「売り手市場」の昨今、社員の初任給引き上げが相次いでいる。通販事業を展開する北の達人コーポレーション(本社:北海道札幌市)は3月30日、初任給の引き上げを発表した。月給25万円から9万円増額の34万円になるという。
対象は今年度入社の総合職社員で、前年度の1.36倍。年収ベースで考えると300万円から408万円へと、100万円以上アップする。
他にも、富士フイルムが今年度の初任給を23万5000円と、昨年度より1万1200円上積みした。大和証券は入社予定の総合職を対象に、6月以降、現在から1万円増額の25万5000円、明治安田生命保険は来年度から月5000円引き上げ21万円となる予定だ。

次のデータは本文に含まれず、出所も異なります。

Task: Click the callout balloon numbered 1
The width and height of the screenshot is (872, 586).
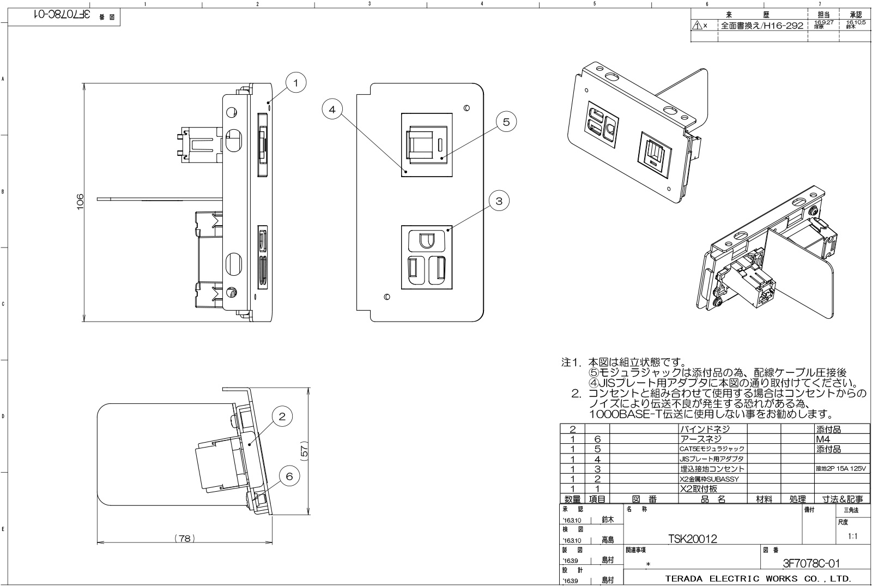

「いつ年収1000万円超えるかの方が重要」「引き上げと応募者増加はあまり関係ない」
しかしなぜ今"初任給引き上げ"が起こっているのだろうか。人事コンサルティングを行う人材研究所の曽和利光代表は人材不足の"採用難時代"であることに加え、高年齢層の引退により若者に振り分けられる報酬原資が増えたことが理由だと分析する。
「初任給引き上げはITエンジニア、サービス業、小売業など採用難の業種で出てきていますが、総合職ではまだ珍しいですね。ただ"初任給引き上げ"と"応募者の増加"はあまり関係ないように感じます」
さらに「初任給を上げない会社は、上げなくても採用できます。学生からすれば『いつ年収1000万円を超える?』という質問の方が重要では」という。日本は歴史的に見ても、勤続年数が長くなるほど報酬が上がる企業が多いため、
「初任給よりその後の昇給率などのほうが重要。会社の給与水準を見たいのであれば初任給ではなく、例えば30歳の平均賃金を見る方が適しています」
とコメントしている。
今後初任給が上がる可能性があるのは「代替出来ない仕事」
一部IT企業では"初任給制度"自体が変わってきている。サイバーエージェントは今年1月、初任給制度を撤廃し、能力別給与体系に変更すると発表した。メルカリも今年度から新卒入社の社員に、能力や経験に応じた年収を提示する。
現状のような、全員がほぼ同じ額をもらう初任給の風潮は、今後廃れていくのだろうか。曽和代表は、「実態がどうあれ"初任給"の名称をなくすことは流行的にありそう」だが、
「個別に初任給を決めるといっても中途採用と異なり、前職報酬などの参考数字もない。その中で差をつけるなら、『学歴(高卒・大卒・院卒)』『職種』『総合職・一般職・地域限定』など、群ごとにつけることが現実的ではないでしょうか」
と言う。
実際、社内での報酬水準ですら「『差の根拠』を納得感あるものにするのに各社は苦労している状態」のため、新卒社員個々人を評価することは容易ではないと感じているそうだ。今後の初任給事情は、
「採用競合が激しい業界、不人気な企業では『上げざるを得ない』状況になるところから始まるでしょう。ただ企業間というより企業"内"格差が生じていくと考えています」
とコメントした。今後、最低賃金法などの要因以外で初任給が全体的に上昇していくことは、あまり考えられないという。簡単な業務はAIなどが代替していくため、「初任給が上がるとすれば、中長期的に見ると"代替できない仕事"」ではないかと推測していた。